One of the most interesting sessions at September’s London Tech Week was a conversation between CNBC journalist Karen Tso and Sebastian Siemiatkowski, the founder of Klarna.
Siemiatkowski made the point that sustainable disruption is about new business models, not just better technology. That is true for a firm wanting to stake out a place in the market, but it’s also true at the societal level.
It prompted a thought about the challenge that disruptive payments models have brought to financial inclusion in much of the West. A few years ago, pricing models across the payment chain made card transactions for small purchases uneconomic – way past the point of technology – and societal adoption would have allowed them.

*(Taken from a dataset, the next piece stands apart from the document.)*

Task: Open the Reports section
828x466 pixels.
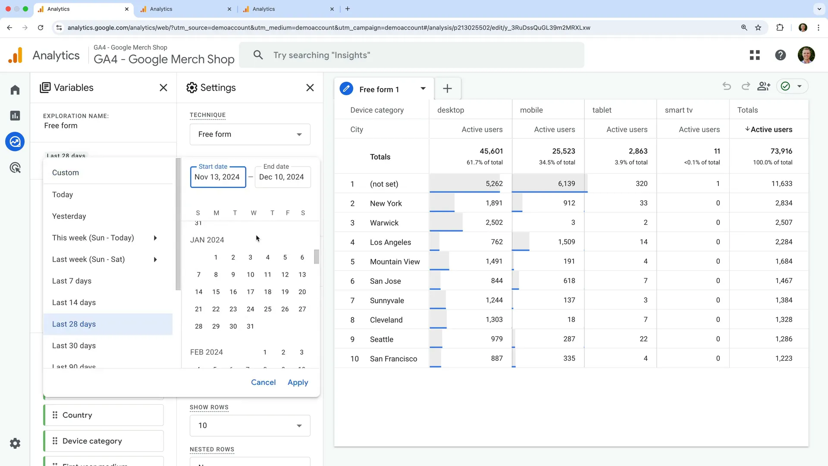Action: tap(15, 116)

We can quibble about why that was – and the traditional players in this space have a case when they say they were simply pricing the capital costs of the legacy payments architecture – but the fact of the matter is that if you tried to buy a Mars bar with a Visa card, you’d have to deal with one very annoyed shopkeeper.
Now, particularly in big cities, many vendors are card-only. The pandemic has accelerated the trend for obvious reasons, but that acceleration has only been made possible by disruptive models, which have outcompeted the legacy players on cost and found technology solutions to make card payments possible outside of fixed premises.

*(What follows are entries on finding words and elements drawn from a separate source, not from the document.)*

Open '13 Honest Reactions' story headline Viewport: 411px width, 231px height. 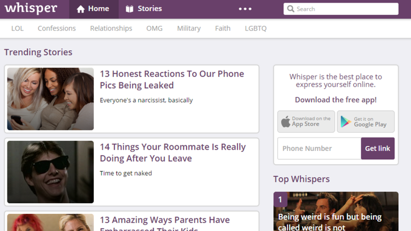point(172,80)
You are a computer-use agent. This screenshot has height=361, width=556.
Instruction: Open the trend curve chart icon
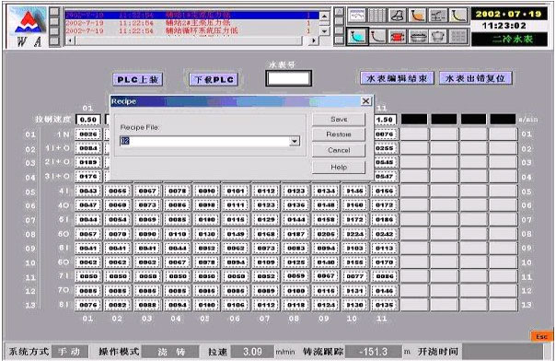tap(357, 16)
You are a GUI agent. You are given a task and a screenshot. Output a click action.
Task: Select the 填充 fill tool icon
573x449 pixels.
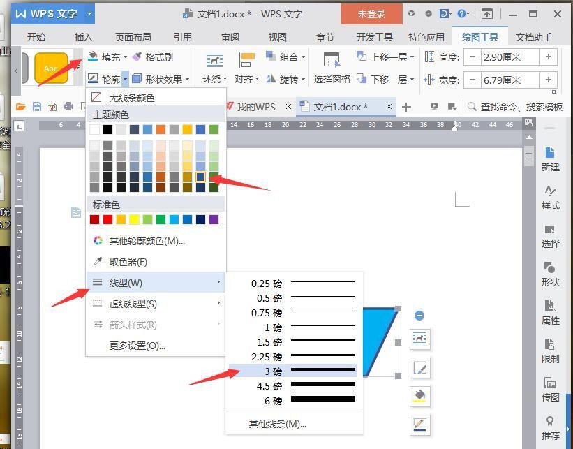(x=94, y=57)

The problem, of course, is that the business model that has brought small transaction vendors into the cashless economy has yet to find an answer for the vendors’ customers that the model excludes.
There are many reasons a person may not be able to go cashless, and being unbanked is perhaps the least common. People deep in their overdraft are often unwilling to put cash in the bank. Victims of domestic abuse often keep cash to retain some measure of independence. Some workers are paid in cash daily. In practice, a 100% cashless model is unviable.

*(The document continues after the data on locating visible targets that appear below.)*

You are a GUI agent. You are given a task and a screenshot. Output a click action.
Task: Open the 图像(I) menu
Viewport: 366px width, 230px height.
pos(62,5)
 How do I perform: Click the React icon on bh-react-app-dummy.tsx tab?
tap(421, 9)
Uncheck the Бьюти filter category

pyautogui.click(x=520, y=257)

This problem is well-documented. The U.K. government has just closed a consultation on access to cash, which was a thoughtful piece of work. However, it does include what seems an important confusion. The report notes that most of us in the U.K. live within one kilometer of an ATM. ATMs are operated by legacy banks, which are under enormous political and regulatory pressure to maintain coverage – so the substance of the problem is the ability to use cash, not withdraw it.
Currently, cashless vendors are largely in the discretionary spend space – coffee, pastries, office lunches. But the speed of adoption suggests that will change. We should be uncomfortable that anyone is excluded from simple pleasures like a flat white, but the problem becomes systemic if it becomes hard to buy groceries or sanitary products using cash.
New payments models – accelerated by the pandemic – risk tipping cash toward unviability. At a societal level, the solution is not further technological innovation nor access to technology, but a model that recognizes the need to keep cash as an option, everywhere.